There’s rising concern about how foreign stakes will not only impact the carbon offset trade but also influence rights of access to Kenyan land––are forests, the focus of most carbon markets, earmarked for Indigenous communities or foreign investors? Over recent years, it has become trendy––practically expected for corporations to target ‘net-zero’ emissions by 2050. Yet due diligence on the quality of carbon trading projects remains a significant challenge. According to Reuters, Saudi Arabian companies (e.g. Aramco, Saudi Electricity Company) bought more than 2.2 million tonnes of carbon credits back in June––an unprecedented sale. Kenya contributes less than 1% of annual global emissions.

Beyond concerns of selling off ancestral land to Middle Eastern sheikhs, there’s also the question of whether carbon trading is all smoke and mirrors, a diversion from addressing the root causes of the climate crisis and instead, monetising environmental issues. It’s much harder to change ways of doing business to cut down emissions, and easier to instead offload the responsibility onto poorer ‘Global South’ countries with lax land protection enforcement. Companies are critiqued for using the voluntary carbon market to meet superficial environmental targets rather than cleaning up their operations. The cost is generally borne by low-footprint developing countries, via practices that infringe upon the rights of local communities.

Since the ACMI is so new––it was only established in 2022––there are issues surrounding its lack of regulation.

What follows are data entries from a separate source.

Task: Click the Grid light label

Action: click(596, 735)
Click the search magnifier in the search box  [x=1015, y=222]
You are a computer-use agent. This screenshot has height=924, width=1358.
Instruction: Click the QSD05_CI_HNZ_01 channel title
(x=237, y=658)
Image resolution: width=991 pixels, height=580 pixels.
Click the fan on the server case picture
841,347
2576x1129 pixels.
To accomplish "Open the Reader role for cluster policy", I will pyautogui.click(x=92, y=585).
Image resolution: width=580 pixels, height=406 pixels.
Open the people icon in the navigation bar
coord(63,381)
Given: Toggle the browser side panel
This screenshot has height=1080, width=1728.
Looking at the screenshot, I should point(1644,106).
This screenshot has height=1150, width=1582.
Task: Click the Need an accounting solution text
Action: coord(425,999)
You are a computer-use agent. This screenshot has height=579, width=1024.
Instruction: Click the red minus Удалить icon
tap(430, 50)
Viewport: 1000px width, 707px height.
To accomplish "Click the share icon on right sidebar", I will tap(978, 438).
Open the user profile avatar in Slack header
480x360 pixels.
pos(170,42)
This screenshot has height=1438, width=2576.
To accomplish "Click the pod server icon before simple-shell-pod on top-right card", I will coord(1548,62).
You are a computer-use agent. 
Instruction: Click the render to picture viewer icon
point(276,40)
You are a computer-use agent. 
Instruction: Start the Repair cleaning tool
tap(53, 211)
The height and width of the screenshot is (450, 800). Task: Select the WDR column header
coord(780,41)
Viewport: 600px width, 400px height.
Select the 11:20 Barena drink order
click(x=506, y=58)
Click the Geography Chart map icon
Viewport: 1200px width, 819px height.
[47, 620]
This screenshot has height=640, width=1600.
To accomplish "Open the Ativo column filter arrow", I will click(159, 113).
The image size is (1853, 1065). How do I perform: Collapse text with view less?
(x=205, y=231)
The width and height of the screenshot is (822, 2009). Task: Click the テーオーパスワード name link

The focus is on voluntary carbon markets rather than ‘compliance’ markets (only South Africa currently deals with trade in carbon credits made from the need to comply with regulations) since the ACMI decided that growing voluntary markets would be the fastest way to facilitate funding movement from the Global North to the African continent.

Ruto insists that Kenyan land––specifically, 60,000 hectares of the Mau Forest––hasn’t been sold off to foreign investors and that the government is working to implement new carbon trading regulations to uphold integrity in the carbon space.

In October 2023, the Kenyan government signed a deal with Blue Carbon, a company based in Dubai, that allocates millions of hectares of land for carbon credit production. Ruto enacted a Climate Change Act in September 2023 that required environmental impact assessments for all carbon credit projects, registration with the National Carbon Registry, and the requirement to enter into ‘community development agreements’ for all land-based projects.

Leonard Mindore is the executive director of PROHOME (Program for the Heritage of Ogiek and Mother Earth), a grassroots conservation organisation advocating for Ogiek rights and ownership of their ancestral Mau Forest. “I see all these evictions as directly related to the carbon trade project,” he says. “KFS has said that after these evictions, they will fence off the entire Mau forest. They’re trying to entice and appease the [foreign] donors to show their seriousness of safeguarding the forest, without any regard for Indigenous people.”